■ **Tarefa indicada**
Copie o trecho do texto sobre o Padre António Vieira entre "A Vida e Obra" e "mestre da palavra.", inclusive, trocando "Salvador da Baía" por "Salvador".

■ **Excerto fornecido**

= = = = =

06/02/2008

A Vida e Obra do Padre António Vieira



Padre António Vieira, 400 anos
(excertos de uma pequena resenha da sua história por José Eduardo Franco)
"Jesuíta nascido a 6 de Fevereiro de 1608 ficou na história da literatura, da política e da Igreja Portuguesa
I - Padre António Vieira (1608-1697), nome grande da cultura, da literatura, da política e da Igreja Portuguesa.

António Vieira nasceu em Lisboa junto da Sé. Aos 6 anos teve que se transferir para o Brasil. Acompanhou com a família o seu pai que tinha sido destacado para desempenhar funções na Alfândega de Salvador da Baía, então capital daquela colónia portuguesa. Entrou para o colégio da Companhia de Jesus daquela cidade, desejando ser missionário e dedicar a vida à conversão dos ameríndios. Tornou-se jesuíta e evidenciou-se rapidamente como um mestre da palavra.

Brilha no Brasil como pregador de palavra competente, firme e incisiva. Os seus sermões de crítica social acusam a consciência dos poderosos, convertem populações indígenas, animam as tropas portuguesas contra as investidas da pirataria, particularmente das frotas holandeses e apelam para uma igreja mais evangélica.
Mas em 1641, proclamada a Restauração da Independência de Portugal, foi convidado a acompanhar a delegação enviada pelo vice-rei, Marquês de Montalvão, a fim de jurar fidelidade e reconhecimento ao monarca português, D. João IV. Em Lisboa teve a oportunidade de revelar os seus dotes oratórios como pregador e logo conquistou a admiração não só do povo, mas também do rei que o convidou para ser seu pregador pessoal. Foi então nomeado para o importante cargo de Pregador Régio, a fim de pregar regularmente à família real e à corte.
Instituído neste papel tão influente, desempenhou um papel decisivo no aconselha-mento político do governo do reino. A pertinência e inteligência das suas propostas causaram a admiração de muitos, mas também as hostilidades de alguns quantos instalados nos seus interesses. O rei, que o admirou sempre e lhe devotou uma amizade incondicional desde a primeira hora, incumbiu-o de missões diplomáticas extraordinárias nos chamados Países Baixos, na Holanda, para defender os interesses do Portugal restaurado e angariar meios para garantir a protecção dos territórios ultramarinos, com especial atenção para o grande território do Brasil.

= = = = =

■ **Linhas de dados**
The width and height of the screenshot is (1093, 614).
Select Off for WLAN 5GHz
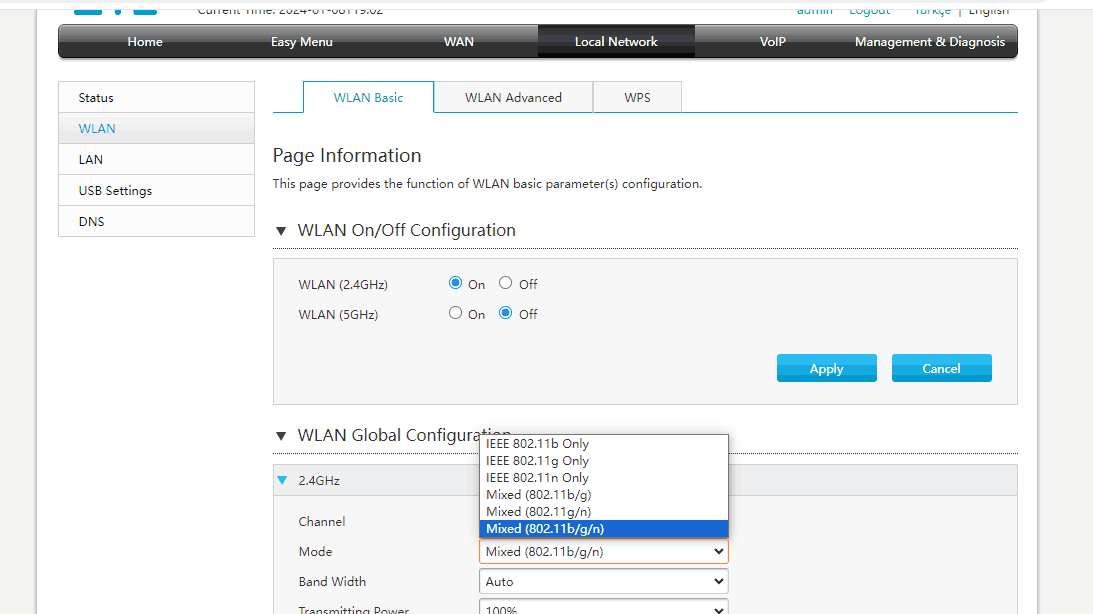coord(506,314)
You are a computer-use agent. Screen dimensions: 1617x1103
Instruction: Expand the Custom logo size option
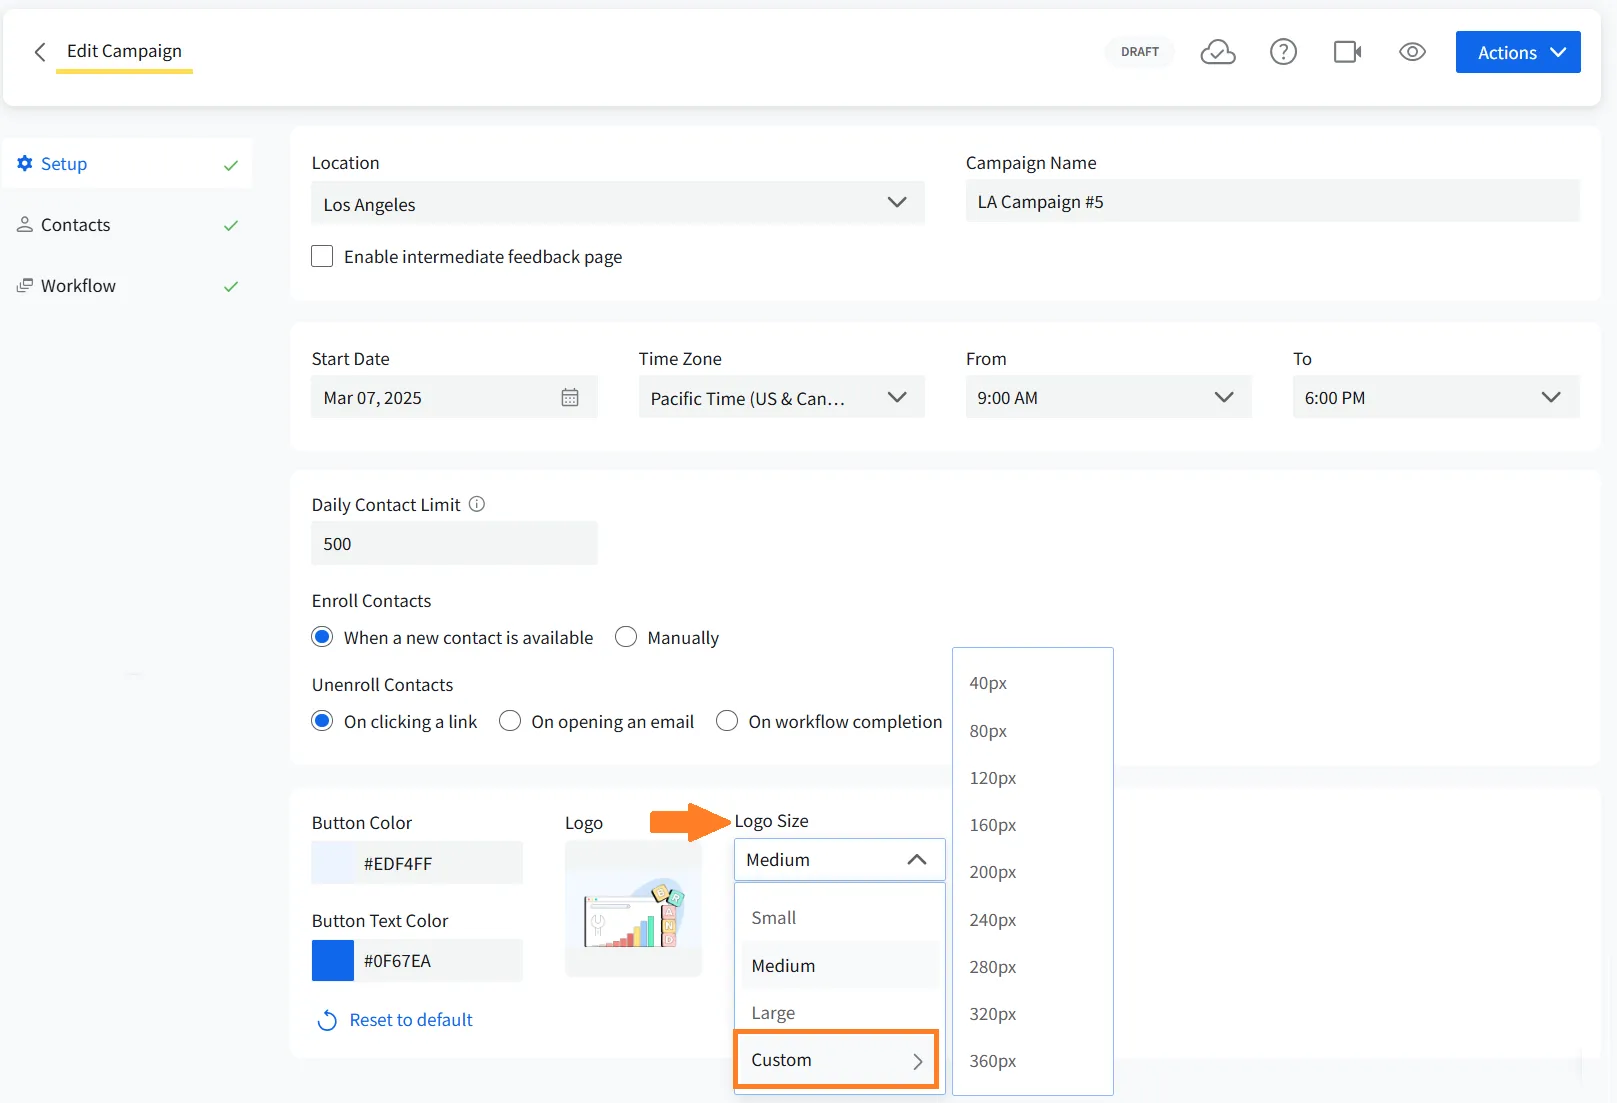coord(835,1059)
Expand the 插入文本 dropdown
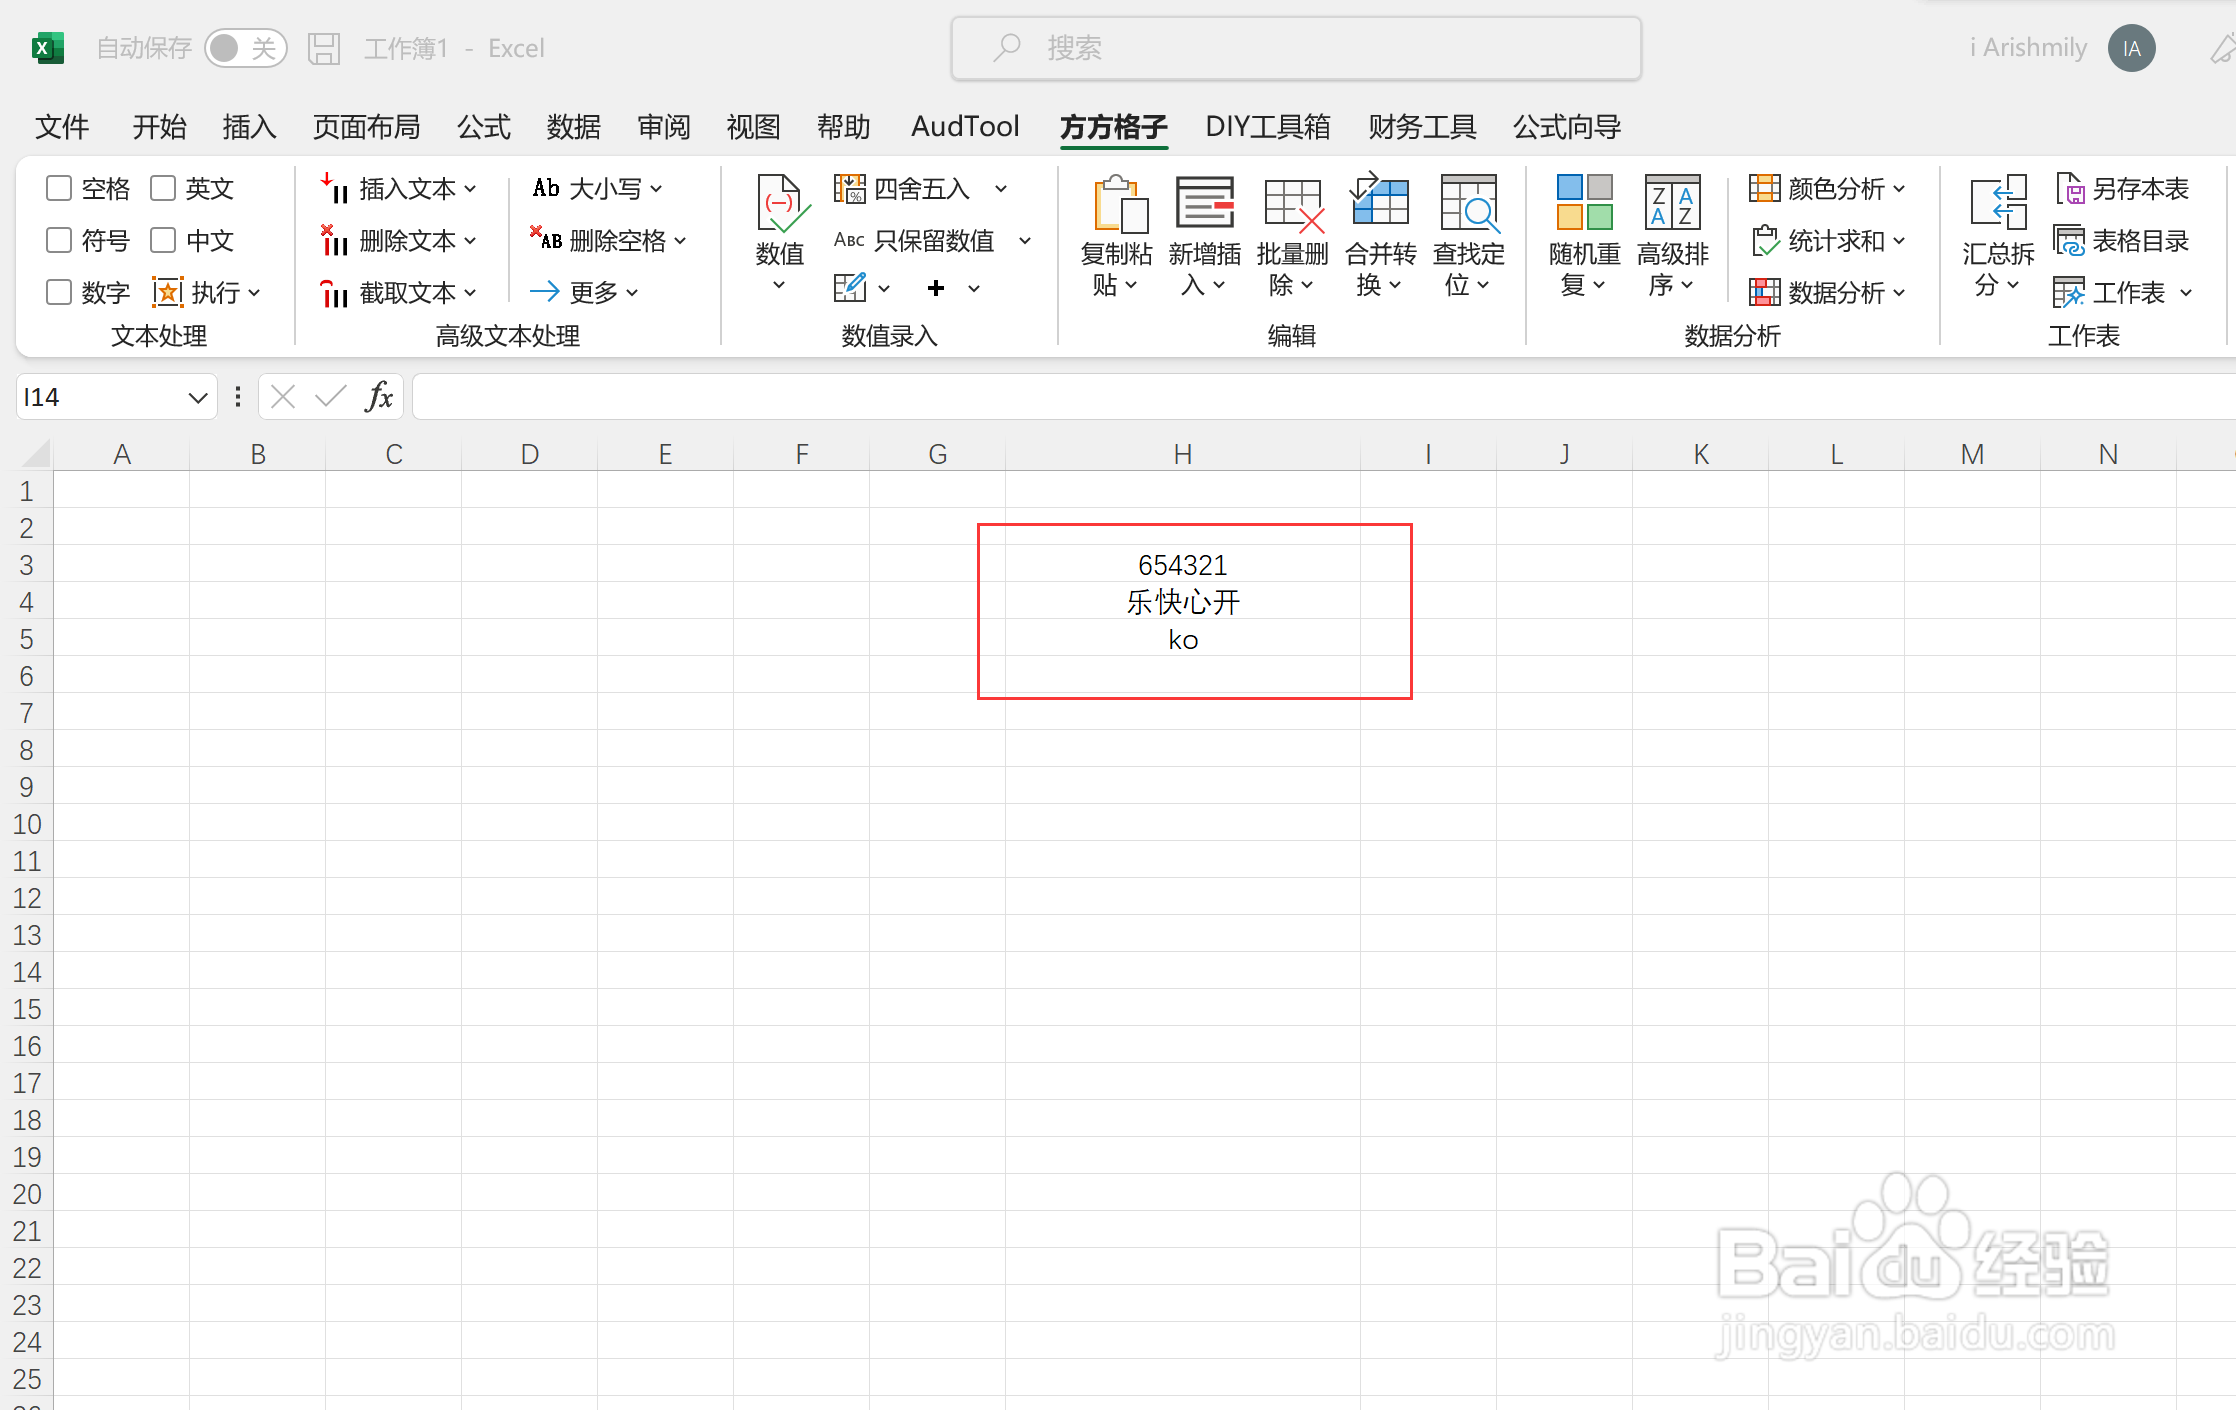The image size is (2236, 1410). (x=470, y=188)
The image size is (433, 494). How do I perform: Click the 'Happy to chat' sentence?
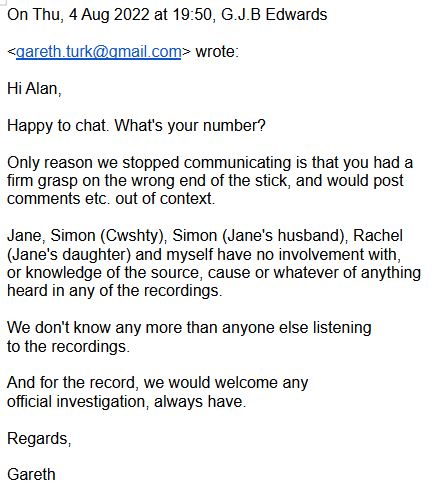[58, 126]

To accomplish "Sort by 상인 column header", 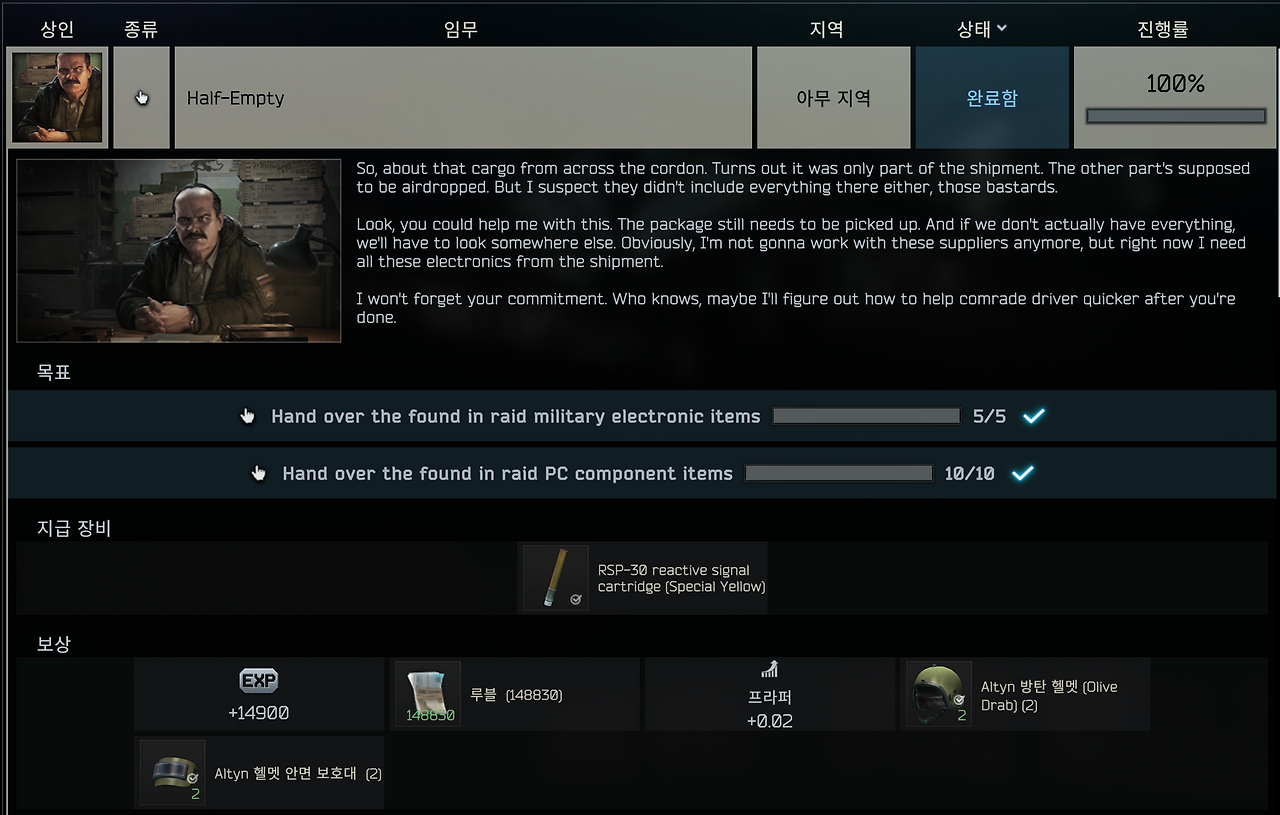I will tap(57, 29).
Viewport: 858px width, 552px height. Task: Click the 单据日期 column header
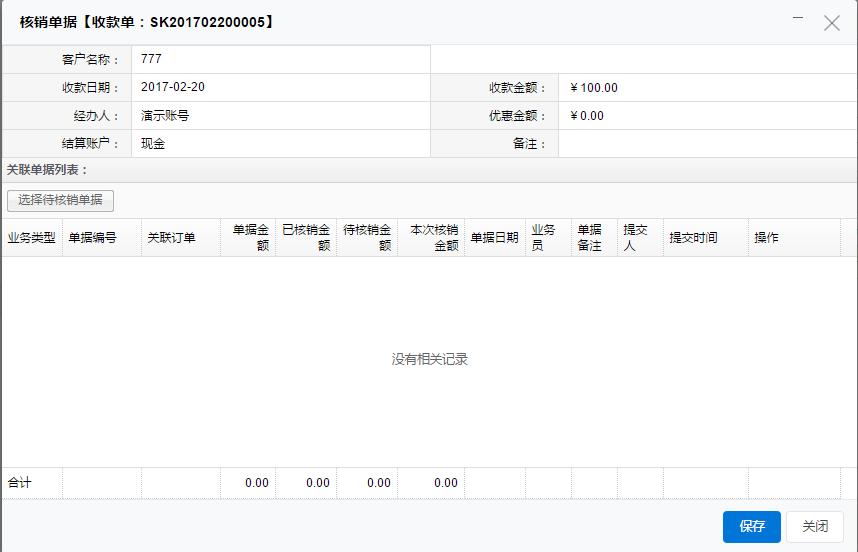(x=494, y=238)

= = = = =

■ **Resposta do exercício**
A Vida e Obra do Padre António Vieira



Padre António Vieira, 400 anos
(excertos de uma pequena resenha da sua história por José Eduardo Franco)
"Jesuíta nascido a 6 de Fevereiro de 1608 ficou na história da literatura, da política e da Igreja Portuguesa
I - Padre António Vieira (1608-1697), nome grande da cultura, da literatura, da política e da Igreja Portuguesa.

António Vieira nasceu em Lisboa junto da Sé. Aos 6 anos teve que se transferir para o Brasil. Acompanhou com a família o seu pai que tinha sido destacado para desempenhar funções na Alfândega de Salvador, então capital daquela colónia portuguesa. Entrou para o colégio da Companhia de Jesus daquela cidade, desejando ser missionário e dedicar a vida à conversão dos ameríndios. Tornou-se jesuíta e evidenciou-se rapidamente como um mestre da palavra.